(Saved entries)
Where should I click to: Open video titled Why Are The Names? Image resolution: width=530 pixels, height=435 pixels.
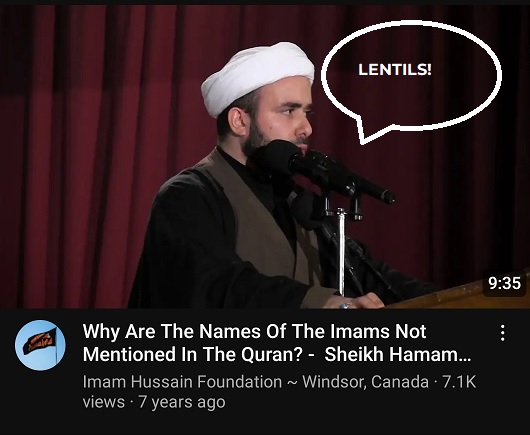[x=254, y=331]

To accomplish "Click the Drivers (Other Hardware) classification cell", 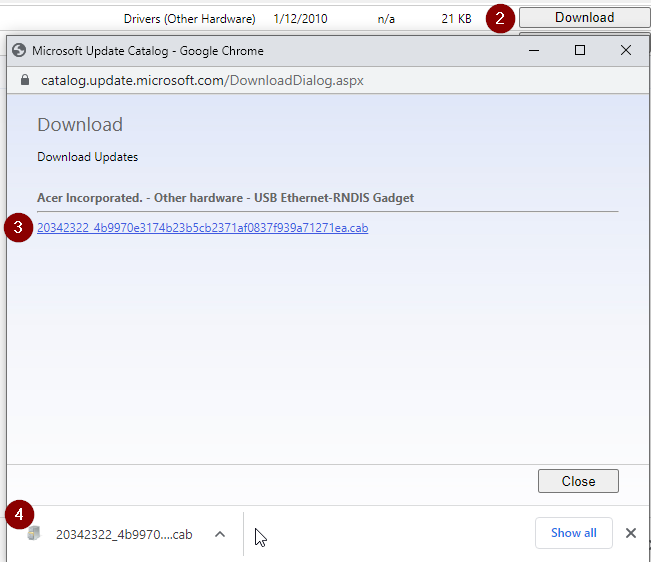I will (x=189, y=18).
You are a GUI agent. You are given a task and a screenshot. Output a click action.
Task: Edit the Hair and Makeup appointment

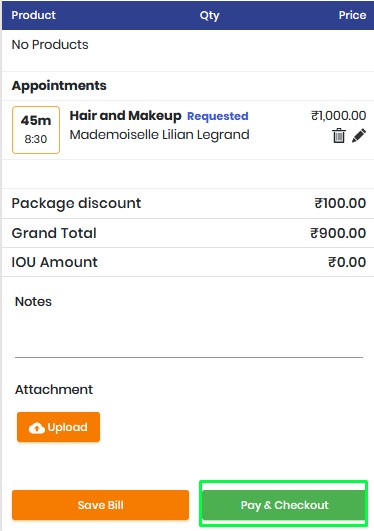[359, 136]
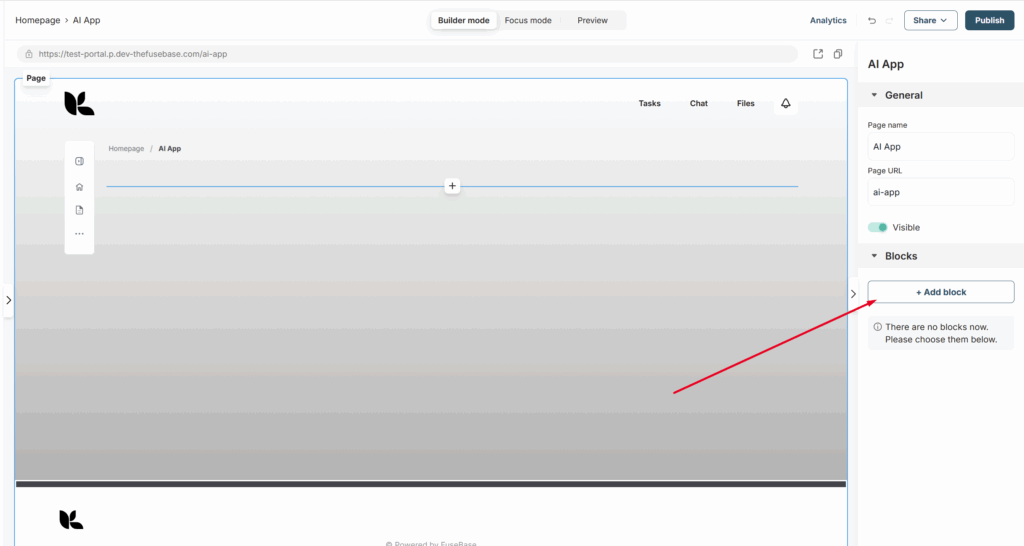Image resolution: width=1024 pixels, height=546 pixels.
Task: Open portal URL in new tab icon
Action: coord(817,54)
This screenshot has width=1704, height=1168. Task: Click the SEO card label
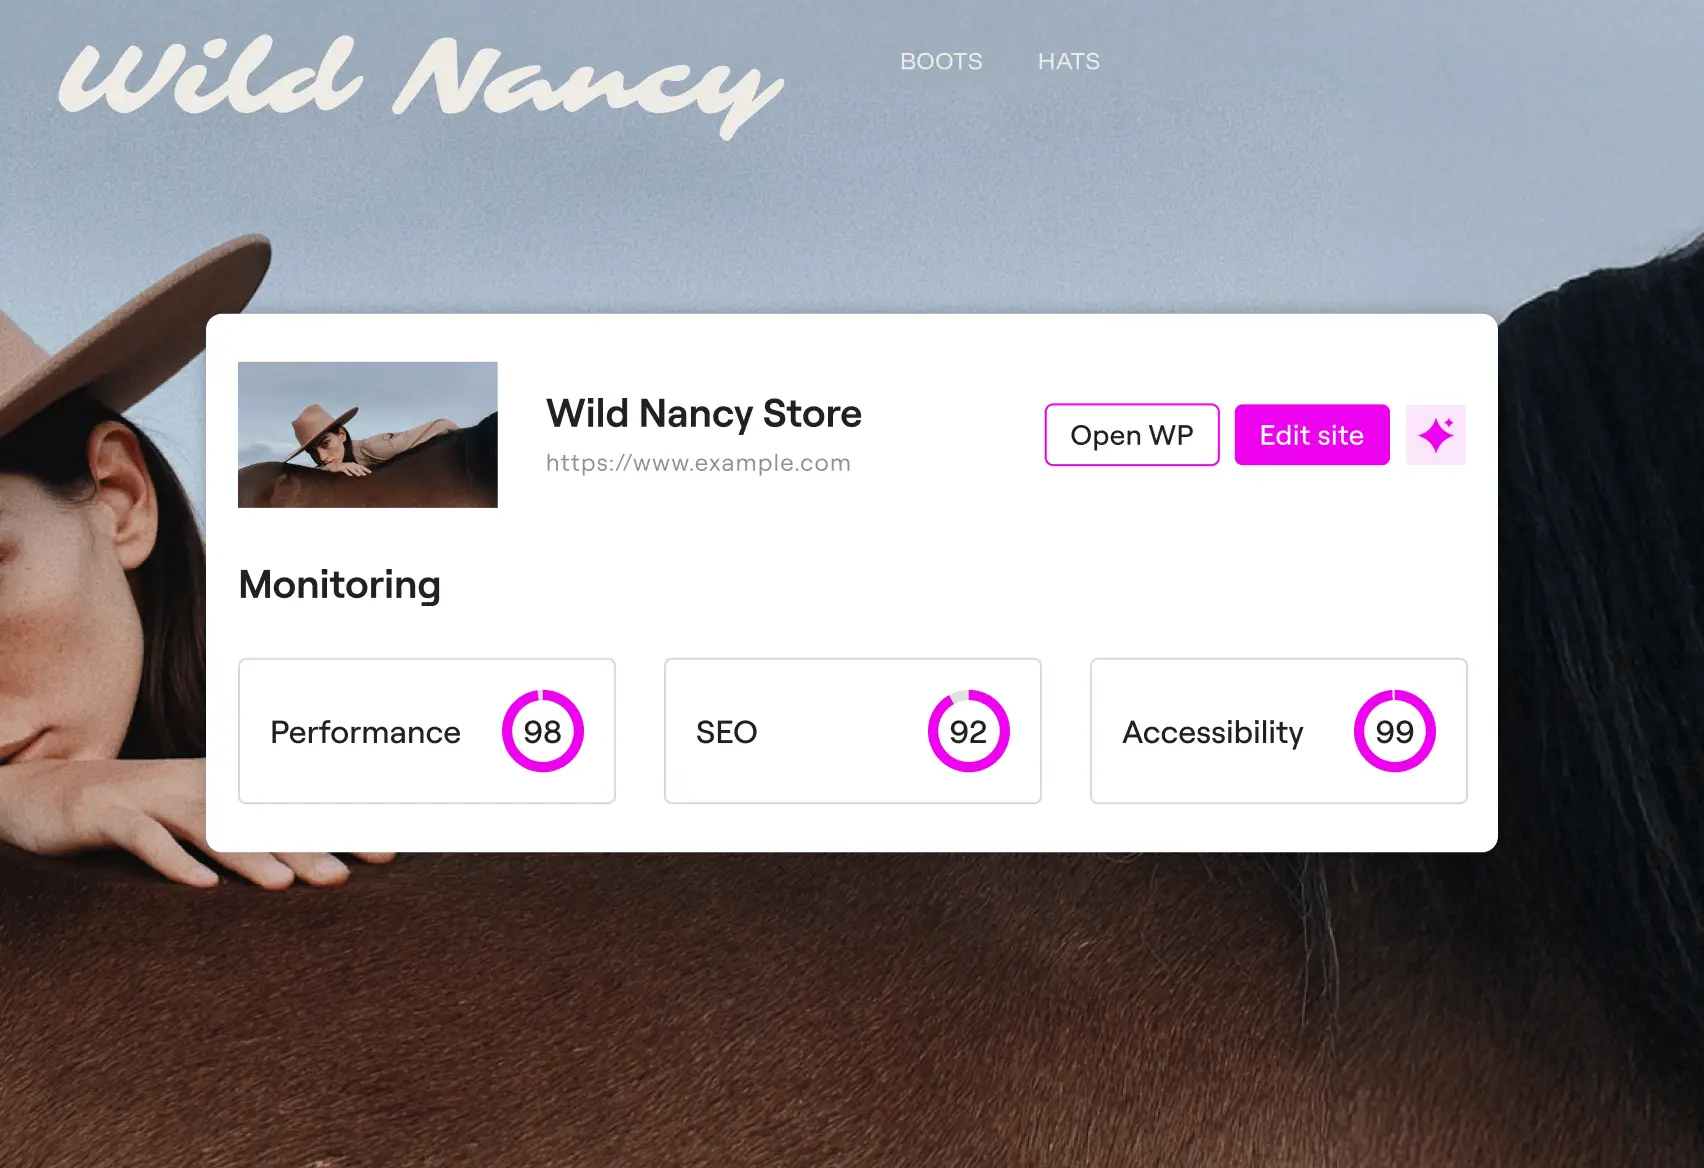point(727,732)
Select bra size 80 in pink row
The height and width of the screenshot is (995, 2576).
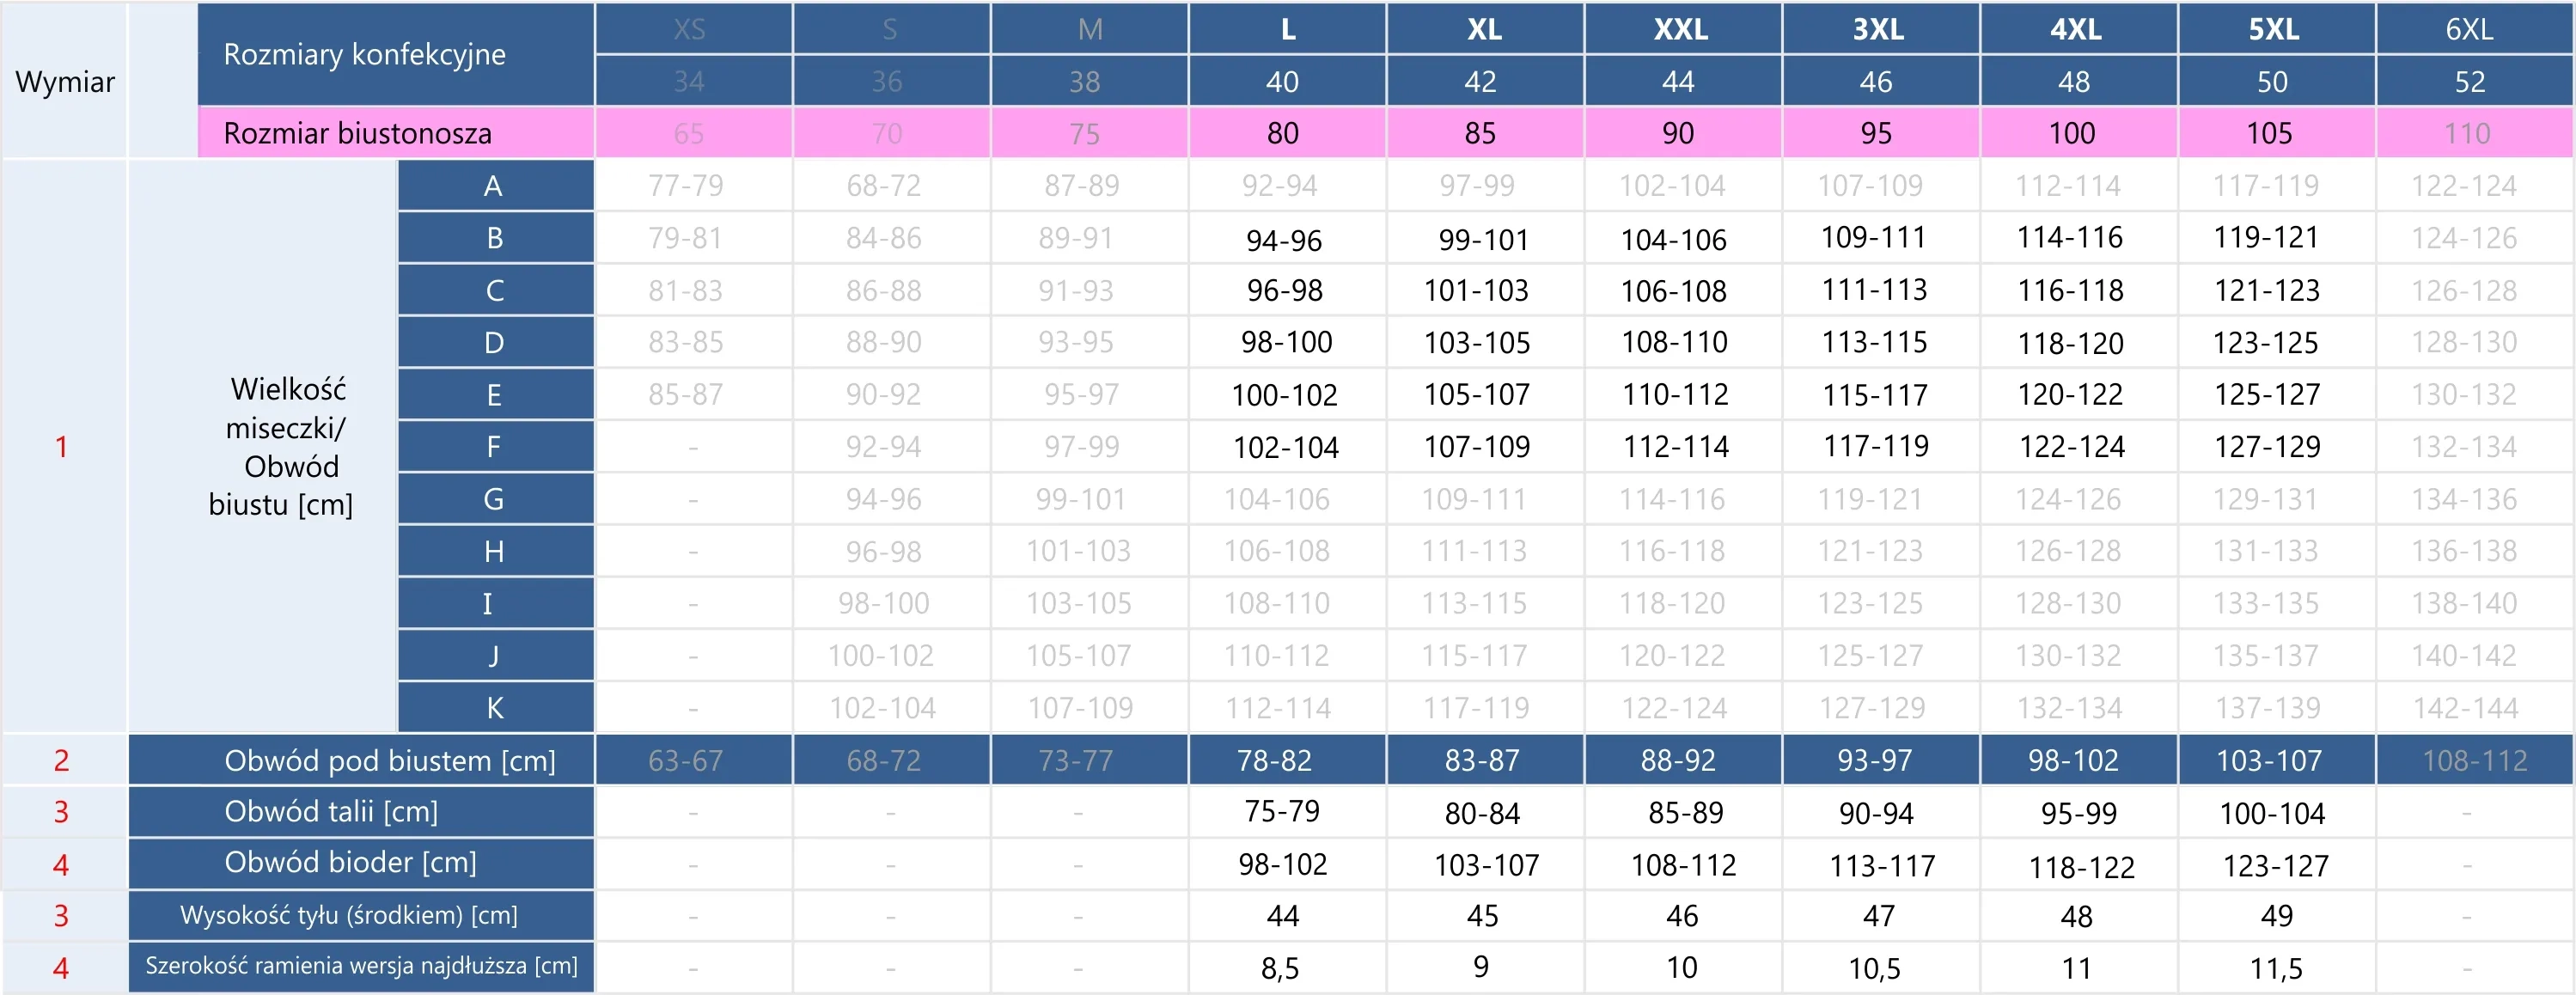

▶ [EXERCISE OBJECTIVE] Only the lines from the one with "You are a GUI" through the last line of the records above are wanted, copied exactly and with pictures omitted.

▶ [SOLUTION]
You are a GUI agent. You are given a task and a screenshot. Output a click action.
Task: Edit the Hair and Makeup appointment

[359, 136]
Image resolution: width=1024 pixels, height=546 pixels.
Task: Open portal URL in new tab icon
Action: coord(817,54)
This screenshot has width=1704, height=1168. Task: Click the SEO card label
point(727,732)
Select bra size 80 in pink row
The height and width of the screenshot is (995, 2576).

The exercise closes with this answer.